What the task requires – In the listing, some lines may hold the string "computer"; report how many do, as a bare number.
+++ Provided records +++
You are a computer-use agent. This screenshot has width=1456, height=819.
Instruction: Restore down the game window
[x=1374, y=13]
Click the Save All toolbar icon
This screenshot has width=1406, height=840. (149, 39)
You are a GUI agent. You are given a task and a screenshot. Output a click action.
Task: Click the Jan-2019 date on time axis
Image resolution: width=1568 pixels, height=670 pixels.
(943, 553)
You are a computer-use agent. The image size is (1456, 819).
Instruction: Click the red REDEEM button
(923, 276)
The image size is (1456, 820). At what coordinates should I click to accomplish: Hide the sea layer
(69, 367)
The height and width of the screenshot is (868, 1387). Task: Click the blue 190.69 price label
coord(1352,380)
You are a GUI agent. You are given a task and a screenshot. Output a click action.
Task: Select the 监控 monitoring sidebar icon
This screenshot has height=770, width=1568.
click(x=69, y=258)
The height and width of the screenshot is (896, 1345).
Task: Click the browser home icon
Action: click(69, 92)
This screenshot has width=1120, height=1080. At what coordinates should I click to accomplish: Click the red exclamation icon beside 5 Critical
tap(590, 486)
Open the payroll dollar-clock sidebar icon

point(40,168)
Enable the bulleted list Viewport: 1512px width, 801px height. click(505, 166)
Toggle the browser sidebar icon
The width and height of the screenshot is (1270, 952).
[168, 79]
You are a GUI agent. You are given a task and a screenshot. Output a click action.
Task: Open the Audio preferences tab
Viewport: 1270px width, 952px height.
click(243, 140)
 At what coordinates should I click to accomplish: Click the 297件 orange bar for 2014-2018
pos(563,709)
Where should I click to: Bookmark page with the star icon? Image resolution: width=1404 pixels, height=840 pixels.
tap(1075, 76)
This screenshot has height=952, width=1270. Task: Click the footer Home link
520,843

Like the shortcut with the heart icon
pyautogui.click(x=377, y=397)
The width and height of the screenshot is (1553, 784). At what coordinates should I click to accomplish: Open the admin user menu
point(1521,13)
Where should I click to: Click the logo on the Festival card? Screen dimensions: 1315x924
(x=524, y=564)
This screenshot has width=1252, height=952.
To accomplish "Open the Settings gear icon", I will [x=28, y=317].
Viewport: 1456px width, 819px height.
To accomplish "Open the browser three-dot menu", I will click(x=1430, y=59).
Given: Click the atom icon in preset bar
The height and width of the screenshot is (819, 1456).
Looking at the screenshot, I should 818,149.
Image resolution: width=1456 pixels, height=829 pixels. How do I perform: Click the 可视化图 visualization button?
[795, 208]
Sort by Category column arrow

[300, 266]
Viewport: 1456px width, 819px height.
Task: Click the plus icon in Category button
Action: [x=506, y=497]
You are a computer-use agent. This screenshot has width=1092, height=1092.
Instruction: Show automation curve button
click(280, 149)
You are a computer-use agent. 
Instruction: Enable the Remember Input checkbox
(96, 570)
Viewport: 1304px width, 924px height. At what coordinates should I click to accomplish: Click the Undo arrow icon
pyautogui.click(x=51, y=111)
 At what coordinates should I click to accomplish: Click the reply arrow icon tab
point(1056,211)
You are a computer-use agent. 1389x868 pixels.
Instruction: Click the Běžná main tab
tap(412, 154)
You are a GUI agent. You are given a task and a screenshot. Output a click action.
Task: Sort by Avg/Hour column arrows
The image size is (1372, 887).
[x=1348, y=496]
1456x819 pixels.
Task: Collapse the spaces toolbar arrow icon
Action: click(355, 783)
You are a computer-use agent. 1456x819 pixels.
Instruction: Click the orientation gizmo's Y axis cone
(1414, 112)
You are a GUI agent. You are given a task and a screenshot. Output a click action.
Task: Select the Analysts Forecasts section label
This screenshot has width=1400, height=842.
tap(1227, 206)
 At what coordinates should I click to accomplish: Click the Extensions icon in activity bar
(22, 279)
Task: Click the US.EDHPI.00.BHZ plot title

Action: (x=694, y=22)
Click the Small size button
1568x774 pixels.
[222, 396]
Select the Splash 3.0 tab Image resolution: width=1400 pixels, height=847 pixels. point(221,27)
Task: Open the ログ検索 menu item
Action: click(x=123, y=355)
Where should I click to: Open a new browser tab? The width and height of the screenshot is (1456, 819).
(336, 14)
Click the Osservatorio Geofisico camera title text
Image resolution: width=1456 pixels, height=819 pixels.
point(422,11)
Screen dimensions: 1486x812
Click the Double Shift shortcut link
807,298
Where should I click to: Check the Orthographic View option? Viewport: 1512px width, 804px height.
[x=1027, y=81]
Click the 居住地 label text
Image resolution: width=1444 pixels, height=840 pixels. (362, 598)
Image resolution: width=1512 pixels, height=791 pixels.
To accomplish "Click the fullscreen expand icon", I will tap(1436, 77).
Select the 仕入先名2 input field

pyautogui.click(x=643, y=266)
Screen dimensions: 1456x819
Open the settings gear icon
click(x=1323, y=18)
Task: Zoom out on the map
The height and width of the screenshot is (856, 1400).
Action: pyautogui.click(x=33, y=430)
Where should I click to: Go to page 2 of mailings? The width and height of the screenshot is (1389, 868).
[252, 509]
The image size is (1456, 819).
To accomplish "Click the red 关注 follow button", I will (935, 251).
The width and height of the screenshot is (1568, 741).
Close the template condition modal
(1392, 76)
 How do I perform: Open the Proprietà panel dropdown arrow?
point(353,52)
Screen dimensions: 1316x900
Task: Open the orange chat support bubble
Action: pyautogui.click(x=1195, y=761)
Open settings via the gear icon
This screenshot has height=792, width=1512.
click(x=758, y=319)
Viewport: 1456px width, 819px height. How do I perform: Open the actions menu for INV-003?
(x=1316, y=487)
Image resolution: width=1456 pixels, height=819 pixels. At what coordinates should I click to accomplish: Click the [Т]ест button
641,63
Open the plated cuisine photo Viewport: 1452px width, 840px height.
+++
Task solution – 6